- [Required task] Please rewrite all the rows below, substituting "symbol" for every "icon" and keeping everything else the same.

[Rows for finding displayed items]
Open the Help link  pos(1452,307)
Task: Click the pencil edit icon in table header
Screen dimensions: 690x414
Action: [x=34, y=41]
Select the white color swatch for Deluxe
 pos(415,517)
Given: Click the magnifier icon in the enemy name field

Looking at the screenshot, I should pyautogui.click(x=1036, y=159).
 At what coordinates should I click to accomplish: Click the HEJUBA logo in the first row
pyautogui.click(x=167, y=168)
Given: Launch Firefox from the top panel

- [Solution for this task]
Open the Help link  pos(1452,307)
Task: Click the pencil edit symbol in table header
Screen dimensions: 690x414
Action: [x=34, y=41]
Select the white color swatch for Deluxe
 pos(415,517)
Given: Click the magnifier symbol in the enemy name field

Looking at the screenshot, I should pyautogui.click(x=1036, y=159).
 At what coordinates should I click to accomplish: Click the HEJUBA logo in the first row
pyautogui.click(x=167, y=168)
Given: Launch Firefox from the top panel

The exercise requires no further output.